Begin Reading text
C++ inherited an ugly tradition from C: when a function needs to operate on a sequence of values, it takes a pointer and a size as separate parameters. The pointer is typed; the size is just a number; nothing in the language ties them together; and the caller has to remember to pass them consistently. Half the buffer-overflow bugs in C-derived codebases sit at exactly this interface.
C++20’s std::span is the type-safe replacement: a single object that bundles a pointer and a size, accepts any contiguous sequence (std::vector, std::array, raw arrays, pointer + size pairs), and adds compile-time bounds-checking helpers without owning the underlying memory.
Three things to take away:
std::span<T>is a non-owning view over a contiguous range ofT— pointer plus size, no allocation, no lifetime extension.- Use it for function parameters that should accept any contiguous sequence; it replaces the C-style pointer/size pair and the over-specific
const std::vector<T>&. - The dynamic-extent form (
std::span<T>) stores a runtime size; the static-extent form (std::span<T, N>) encodes the size in the type and is one pointer wide.
End Reading text
Begin Dataset excerpt
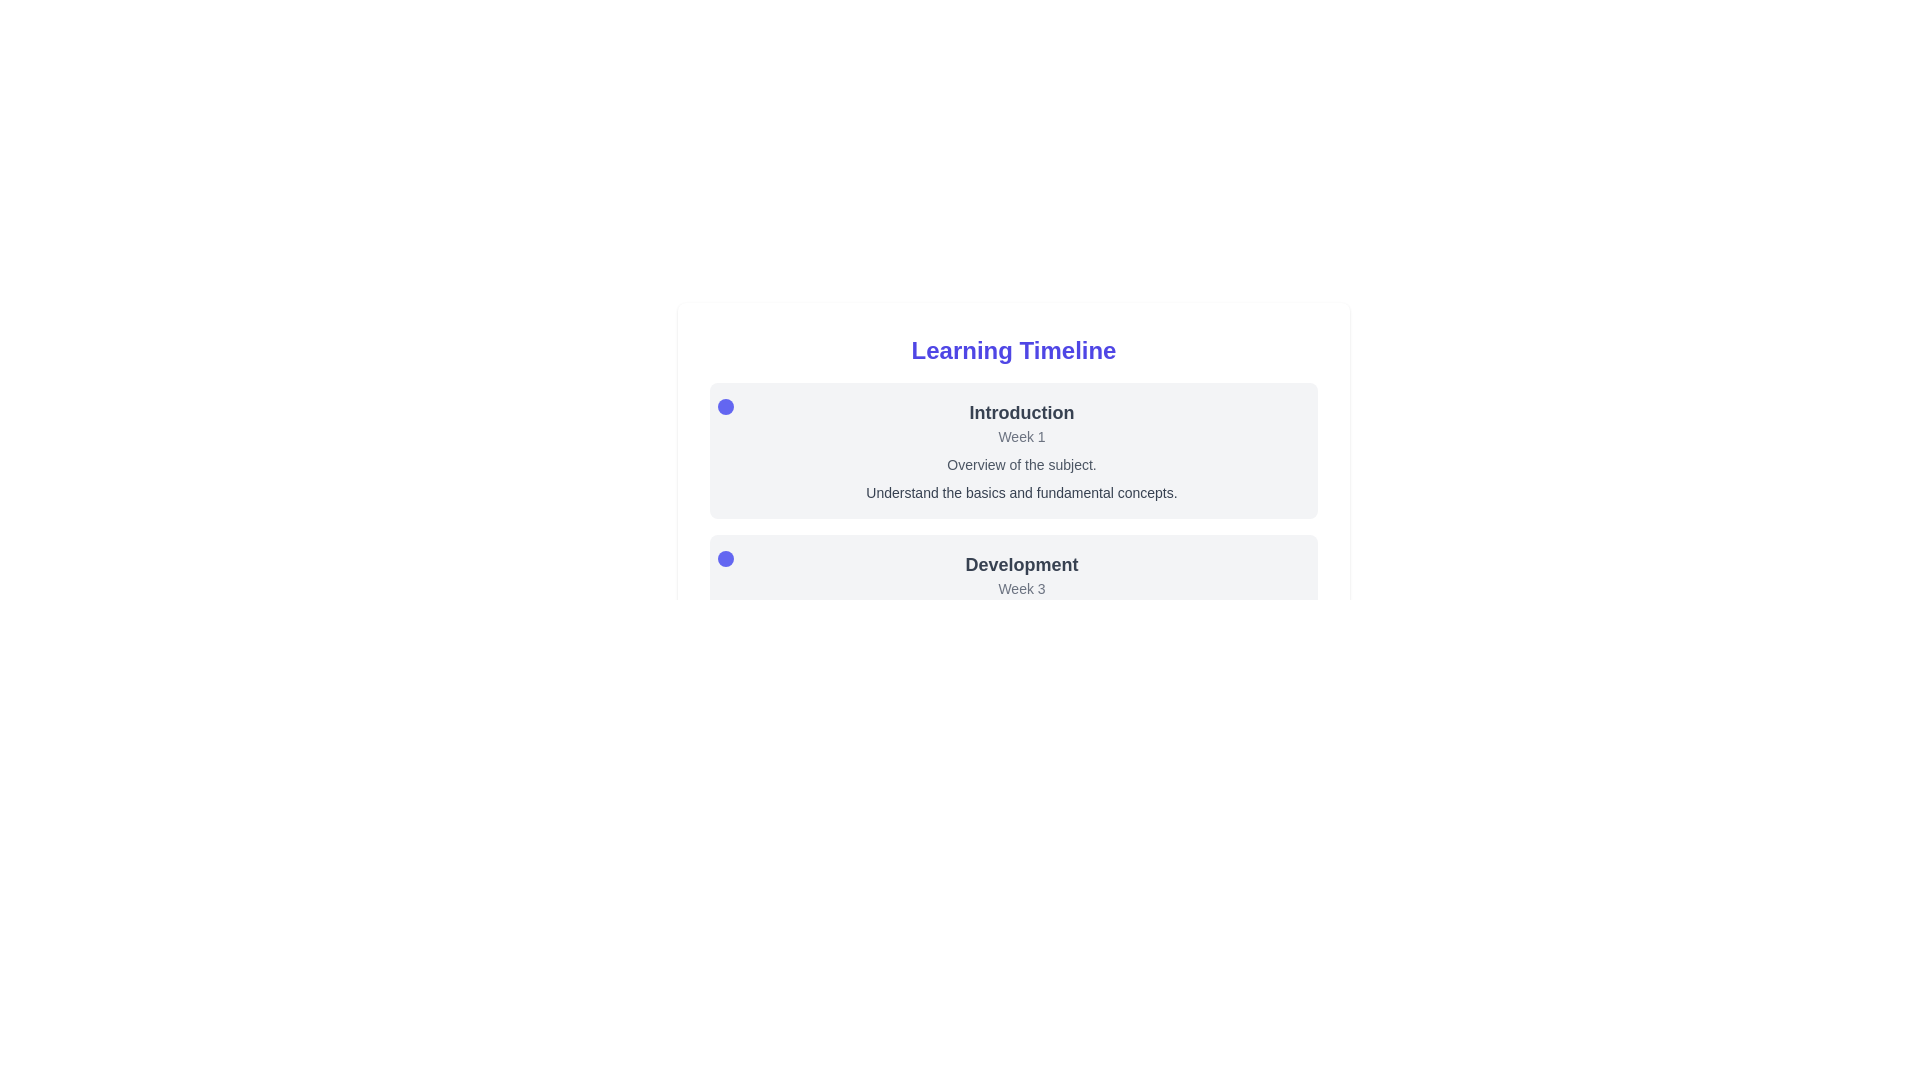  Describe the element at coordinates (724, 559) in the screenshot. I see `the circular indigo decorative bullet point located to the left of the 'Development' text in the timeline card structure` at that location.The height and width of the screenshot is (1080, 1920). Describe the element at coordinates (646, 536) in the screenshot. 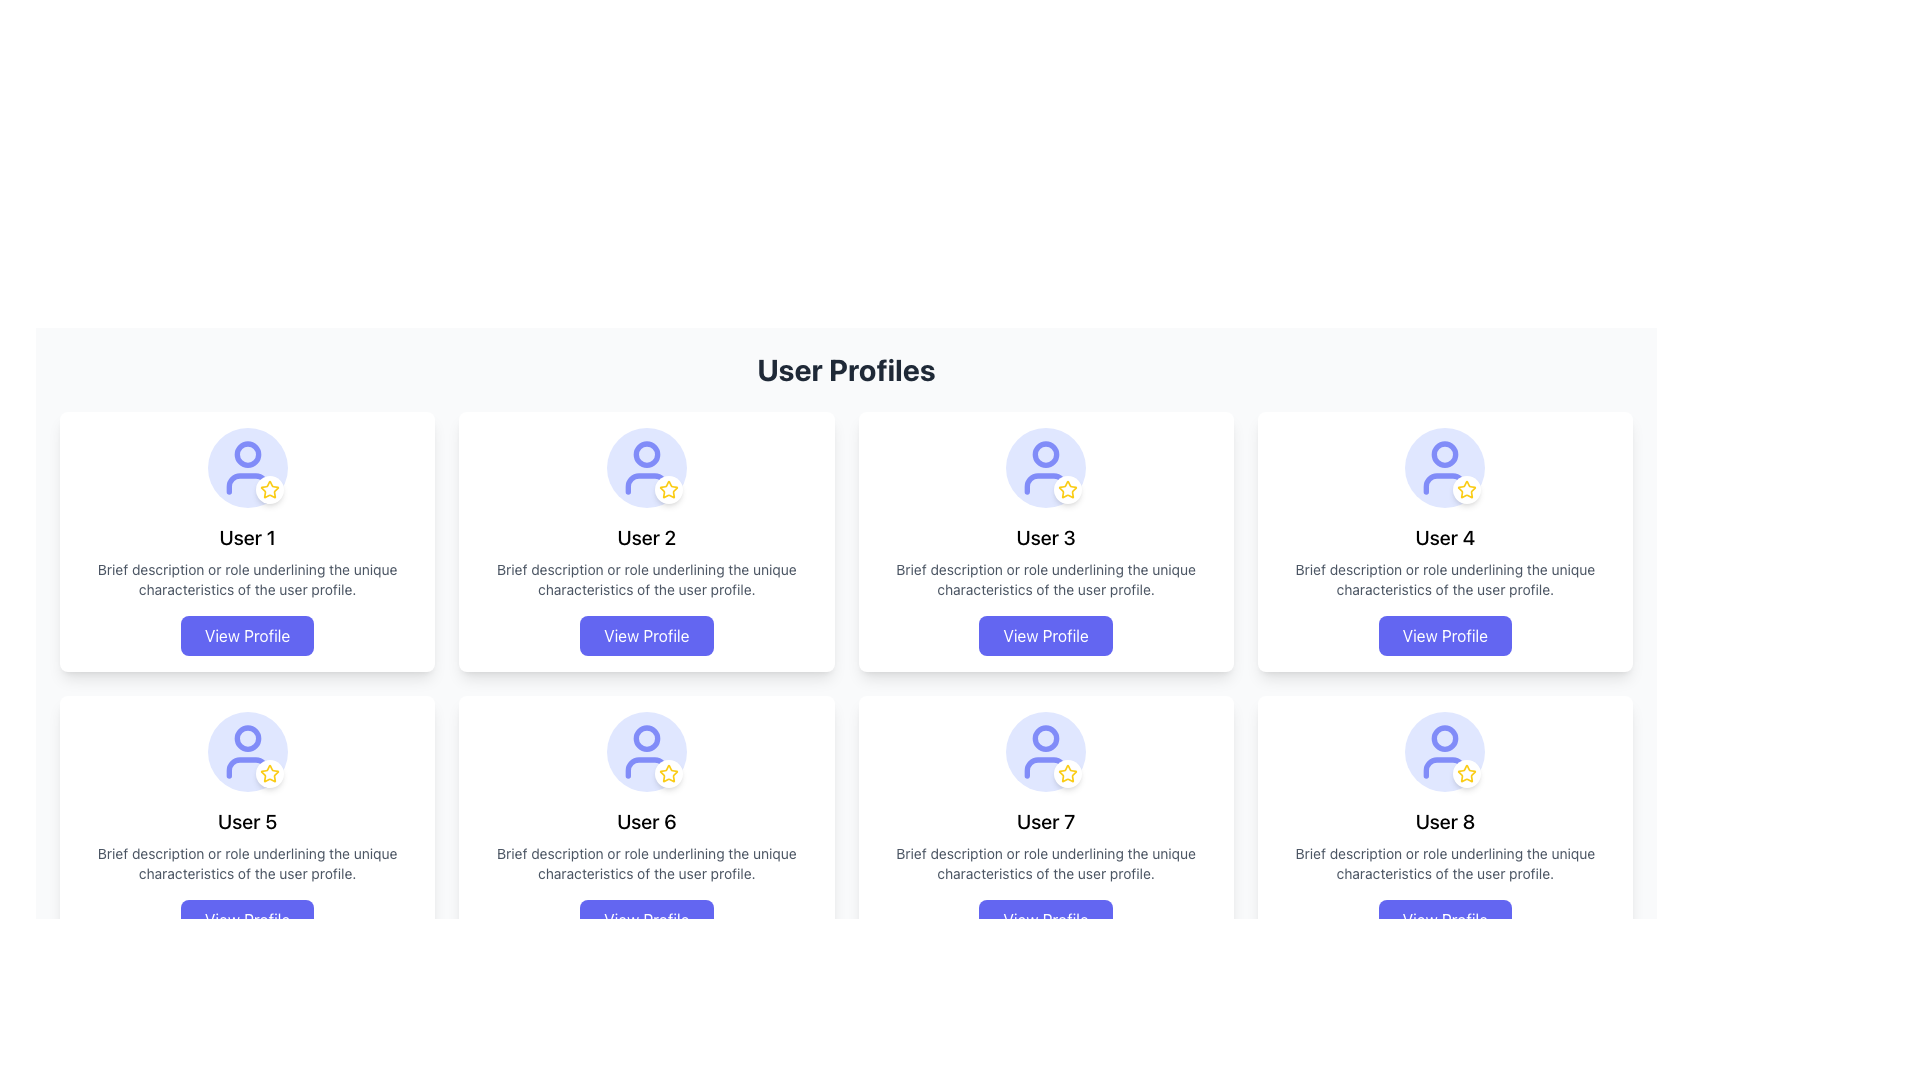

I see `the static text label 'User 2' which is prominently displayed in the second user card layout, positioned below the circular icon and star decoration` at that location.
End Dataset excerpt
Reproduce the passage on std::span in full, word for word. The data above comes from a different source than the passage on std::span.

C++ inherited an ugly tradition from C: when a function needs to operate on a sequence of values, it takes a pointer and a size as separate parameters. The pointer is typed; the size is just a number; nothing in the language ties them together; and the caller has to remember to pass them consistently. Half the buffer-overflow bugs in C-derived codebases sit at exactly this interface.
C++20’s std::span is the type-safe replacement: a single object that bundles a pointer and a size, accepts any contiguous sequence (std::vector, std::array, raw arrays, pointer + size pairs), and adds compile-time bounds-checking helpers without owning the underlying memory.
Three things to take away:
std::span<T>is a non-owning view over a contiguous range ofT— pointer plus size, no allocation, no lifetime extension.- Use it for function parameters that should accept any contiguous sequence; it replaces the C-style pointer/size pair and the over-specific
const std::vector<T>&. - The dynamic-extent form (
std::span<T>) stores a runtime size; the static-extent form (std::span<T, N>) encodes the size in the type and is one pointer wide.